The problem – Reproduce all the items below, substituting "desktop assistant" for every occurrence of "computer-use agent" and leaving everything else unchanged.

** START **

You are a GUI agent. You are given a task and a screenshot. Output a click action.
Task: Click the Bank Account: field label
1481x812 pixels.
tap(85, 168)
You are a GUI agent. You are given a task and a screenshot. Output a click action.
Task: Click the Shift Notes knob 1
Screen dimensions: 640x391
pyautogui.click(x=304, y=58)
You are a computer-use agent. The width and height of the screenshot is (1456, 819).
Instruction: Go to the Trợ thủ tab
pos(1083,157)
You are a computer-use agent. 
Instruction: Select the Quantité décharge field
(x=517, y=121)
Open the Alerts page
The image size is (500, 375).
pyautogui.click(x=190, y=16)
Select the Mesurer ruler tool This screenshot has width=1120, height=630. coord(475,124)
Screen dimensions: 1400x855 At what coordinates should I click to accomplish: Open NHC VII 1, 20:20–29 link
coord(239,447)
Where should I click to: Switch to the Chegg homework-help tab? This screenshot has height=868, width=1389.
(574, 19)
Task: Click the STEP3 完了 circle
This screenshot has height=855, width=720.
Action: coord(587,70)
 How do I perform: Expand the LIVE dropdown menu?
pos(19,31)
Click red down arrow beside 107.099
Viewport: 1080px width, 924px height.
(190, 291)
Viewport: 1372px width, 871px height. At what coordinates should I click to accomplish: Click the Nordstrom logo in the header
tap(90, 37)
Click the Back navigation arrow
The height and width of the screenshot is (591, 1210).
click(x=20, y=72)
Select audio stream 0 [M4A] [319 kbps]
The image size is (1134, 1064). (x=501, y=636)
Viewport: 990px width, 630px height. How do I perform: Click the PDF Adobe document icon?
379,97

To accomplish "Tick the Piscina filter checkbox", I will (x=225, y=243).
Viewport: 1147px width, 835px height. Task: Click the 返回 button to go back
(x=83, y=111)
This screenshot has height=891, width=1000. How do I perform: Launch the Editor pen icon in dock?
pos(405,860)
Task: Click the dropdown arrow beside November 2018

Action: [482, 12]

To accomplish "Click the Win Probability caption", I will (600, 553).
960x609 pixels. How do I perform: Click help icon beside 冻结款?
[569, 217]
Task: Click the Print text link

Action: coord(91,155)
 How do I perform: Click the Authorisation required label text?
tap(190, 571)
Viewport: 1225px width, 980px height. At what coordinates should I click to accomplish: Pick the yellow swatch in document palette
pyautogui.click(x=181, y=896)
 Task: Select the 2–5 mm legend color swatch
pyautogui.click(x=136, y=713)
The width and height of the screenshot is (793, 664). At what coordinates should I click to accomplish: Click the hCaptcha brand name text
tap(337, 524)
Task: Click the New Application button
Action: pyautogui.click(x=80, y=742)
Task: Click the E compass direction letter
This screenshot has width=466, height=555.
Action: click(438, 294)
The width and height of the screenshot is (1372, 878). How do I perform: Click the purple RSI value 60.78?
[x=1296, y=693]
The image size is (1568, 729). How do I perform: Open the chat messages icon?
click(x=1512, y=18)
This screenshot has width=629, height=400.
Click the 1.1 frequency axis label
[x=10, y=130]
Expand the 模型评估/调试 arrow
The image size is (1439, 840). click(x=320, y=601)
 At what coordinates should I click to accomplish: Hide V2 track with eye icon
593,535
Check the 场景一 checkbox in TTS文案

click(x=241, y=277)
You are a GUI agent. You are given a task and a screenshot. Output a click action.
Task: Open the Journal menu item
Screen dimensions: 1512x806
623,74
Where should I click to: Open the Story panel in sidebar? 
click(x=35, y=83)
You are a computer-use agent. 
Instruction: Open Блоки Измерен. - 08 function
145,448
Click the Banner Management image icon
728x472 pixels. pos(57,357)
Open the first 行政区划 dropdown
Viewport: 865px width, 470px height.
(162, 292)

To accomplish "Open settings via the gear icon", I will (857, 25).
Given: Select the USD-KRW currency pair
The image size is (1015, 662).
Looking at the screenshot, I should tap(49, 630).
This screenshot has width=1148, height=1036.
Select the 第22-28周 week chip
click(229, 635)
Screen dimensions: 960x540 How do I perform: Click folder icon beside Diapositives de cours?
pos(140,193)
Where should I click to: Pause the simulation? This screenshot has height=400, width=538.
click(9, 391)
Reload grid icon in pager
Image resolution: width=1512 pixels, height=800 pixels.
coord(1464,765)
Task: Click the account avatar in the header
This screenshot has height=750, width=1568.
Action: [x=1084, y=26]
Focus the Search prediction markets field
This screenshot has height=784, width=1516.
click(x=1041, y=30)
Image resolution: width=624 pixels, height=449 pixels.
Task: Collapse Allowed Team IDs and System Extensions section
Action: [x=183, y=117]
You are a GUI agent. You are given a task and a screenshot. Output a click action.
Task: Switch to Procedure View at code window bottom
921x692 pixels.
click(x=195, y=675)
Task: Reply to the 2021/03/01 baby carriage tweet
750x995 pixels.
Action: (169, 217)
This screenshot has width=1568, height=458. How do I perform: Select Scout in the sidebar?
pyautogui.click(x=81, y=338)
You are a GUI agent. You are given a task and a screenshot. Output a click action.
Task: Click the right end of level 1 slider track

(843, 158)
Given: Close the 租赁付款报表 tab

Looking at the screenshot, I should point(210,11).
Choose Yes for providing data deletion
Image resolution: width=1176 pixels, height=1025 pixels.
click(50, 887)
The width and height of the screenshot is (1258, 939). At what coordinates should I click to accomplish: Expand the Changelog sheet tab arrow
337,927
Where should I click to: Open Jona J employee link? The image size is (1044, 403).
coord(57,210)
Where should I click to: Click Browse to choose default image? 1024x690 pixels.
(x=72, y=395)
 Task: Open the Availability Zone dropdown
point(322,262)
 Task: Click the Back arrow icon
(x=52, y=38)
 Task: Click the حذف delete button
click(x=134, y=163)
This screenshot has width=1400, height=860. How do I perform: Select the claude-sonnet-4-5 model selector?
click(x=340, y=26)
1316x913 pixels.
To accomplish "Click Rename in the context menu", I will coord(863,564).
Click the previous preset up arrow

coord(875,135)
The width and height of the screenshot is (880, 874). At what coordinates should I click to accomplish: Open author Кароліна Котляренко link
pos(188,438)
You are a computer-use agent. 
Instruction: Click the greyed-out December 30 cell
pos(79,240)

** END **

Output of the task –
You are a GUI agent. You are given a task and a screenshot. Output a click action.
Task: Click the Bank Account: field label
1481x812 pixels.
tap(85, 168)
You are a GUI agent. You are given a task and a screenshot. Output a click action.
Task: Click the Shift Notes knob 1
Screen dimensions: 640x391
pyautogui.click(x=304, y=58)
You are a desktop assistant. The width and height of the screenshot is (1456, 819).
Instruction: Go to the Trợ thủ tab
pos(1083,157)
You are a desktop assistant. 
Instruction: Select the Quantité décharge field
(x=517, y=121)
Open the Alerts page
The image size is (500, 375).
pyautogui.click(x=190, y=16)
Select the Mesurer ruler tool This screenshot has width=1120, height=630. coord(475,124)
Screen dimensions: 1400x855 At what coordinates should I click to accomplish: Open NHC VII 1, 20:20–29 link
coord(239,447)
Where should I click to: Switch to the Chegg homework-help tab? This screenshot has height=868, width=1389.
(574, 19)
Task: Click the STEP3 完了 circle
This screenshot has height=855, width=720.
Action: coord(587,70)
 How do I perform: Expand the LIVE dropdown menu?
pos(19,31)
Click red down arrow beside 107.099
Viewport: 1080px width, 924px height.
(190, 291)
Viewport: 1372px width, 871px height. At what coordinates should I click to accomplish: Click the Nordstrom logo in the header
tap(90, 37)
Click the Back navigation arrow
The height and width of the screenshot is (591, 1210).
click(x=20, y=72)
Select audio stream 0 [M4A] [319 kbps]
The image size is (1134, 1064). (x=501, y=636)
Viewport: 990px width, 630px height. How do I perform: Click the PDF Adobe document icon?
379,97

To accomplish "Tick the Piscina filter checkbox", I will (x=225, y=243).
Viewport: 1147px width, 835px height. Task: Click the 返回 button to go back
(x=83, y=111)
This screenshot has height=891, width=1000. How do I perform: Launch the Editor pen icon in dock?
pos(405,860)
Task: Click the dropdown arrow beside November 2018

Action: [482, 12]

To accomplish "Click the Win Probability caption", I will (600, 553).
960x609 pixels. How do I perform: Click help icon beside 冻结款?
[569, 217]
Task: Click the Print text link

Action: coord(91,155)
 How do I perform: Click the Authorisation required label text?
tap(190, 571)
Viewport: 1225px width, 980px height. At what coordinates should I click to accomplish: Pick the yellow swatch in document palette
pyautogui.click(x=181, y=896)
 Task: Select the 2–5 mm legend color swatch
pyautogui.click(x=136, y=713)
The width and height of the screenshot is (793, 664). At what coordinates should I click to accomplish: Click the hCaptcha brand name text
tap(337, 524)
Task: Click the New Application button
Action: pyautogui.click(x=80, y=742)
Task: Click the E compass direction letter
This screenshot has width=466, height=555.
Action: click(438, 294)
The width and height of the screenshot is (1372, 878). How do I perform: Click the purple RSI value 60.78?
[x=1296, y=693]
The image size is (1568, 729). How do I perform: Open the chat messages icon?
click(x=1512, y=18)
This screenshot has width=629, height=400.
Click the 1.1 frequency axis label
[x=10, y=130]
Expand the 模型评估/调试 arrow
The image size is (1439, 840). click(x=320, y=601)
 At what coordinates should I click to accomplish: Hide V2 track with eye icon
593,535
Check the 场景一 checkbox in TTS文案

click(x=241, y=277)
You are a GUI agent. You are given a task and a screenshot. Output a click action.
Task: Open the Journal menu item
Screen dimensions: 1512x806
623,74
Where should I click to: Open the Story panel in sidebar? 
click(x=35, y=83)
You are a desktop assistant. 
Instruction: Open Блоки Измерен. - 08 function
145,448
Click the Banner Management image icon
728x472 pixels. pos(57,357)
Open the first 行政区划 dropdown
Viewport: 865px width, 470px height.
(162, 292)

To accomplish "Open settings via the gear icon", I will (857, 25).
Given: Select the USD-KRW currency pair
The image size is (1015, 662).
Looking at the screenshot, I should tap(49, 630).
This screenshot has width=1148, height=1036.
Select the 第22-28周 week chip
click(229, 635)
Screen dimensions: 960x540 How do I perform: Click folder icon beside Diapositives de cours?
pos(140,193)
Where should I click to: Pause the simulation? This screenshot has height=400, width=538.
click(9, 391)
Reload grid icon in pager
Image resolution: width=1512 pixels, height=800 pixels.
coord(1464,765)
Task: Click the account avatar in the header
This screenshot has height=750, width=1568.
Action: [x=1084, y=26]
Focus the Search prediction markets field
This screenshot has height=784, width=1516.
click(x=1041, y=30)
Image resolution: width=624 pixels, height=449 pixels.
Task: Collapse Allowed Team IDs and System Extensions section
Action: [x=183, y=117]
You are a GUI agent. You are given a task and a screenshot. Output a click action.
Task: Switch to Procedure View at code window bottom
921x692 pixels.
click(x=195, y=675)
Task: Reply to the 2021/03/01 baby carriage tweet
750x995 pixels.
Action: (169, 217)
This screenshot has width=1568, height=458. How do I perform: Select Scout in the sidebar?
pyautogui.click(x=81, y=338)
You are a GUI agent. You are given a task and a screenshot. Output a click action.
Task: Click the right end of level 1 slider track

(843, 158)
Given: Close the 租赁付款报表 tab

Looking at the screenshot, I should point(210,11).
Choose Yes for providing data deletion
Image resolution: width=1176 pixels, height=1025 pixels.
click(50, 887)
The width and height of the screenshot is (1258, 939). At what coordinates should I click to accomplish: Expand the Changelog sheet tab arrow
337,927
Where should I click to: Open Jona J employee link? The image size is (1044, 403).
coord(57,210)
Where should I click to: Click Browse to choose default image? 1024x690 pixels.
(x=72, y=395)
 Task: Open the Availability Zone dropdown
point(322,262)
 Task: Click the Back arrow icon
(x=52, y=38)
 Task: Click the حذف delete button
click(x=134, y=163)
This screenshot has width=1400, height=860. How do I perform: Select the claude-sonnet-4-5 model selector?
click(x=340, y=26)
1316x913 pixels.
To accomplish "Click Rename in the context menu", I will coord(863,564).
Click the previous preset up arrow

coord(875,135)
The width and height of the screenshot is (880, 874). At what coordinates should I click to accomplish: Open author Кароліна Котляренко link
pos(188,438)
You are a desktop assistant. 
Instruction: Click the greyed-out December 30 cell
pos(79,240)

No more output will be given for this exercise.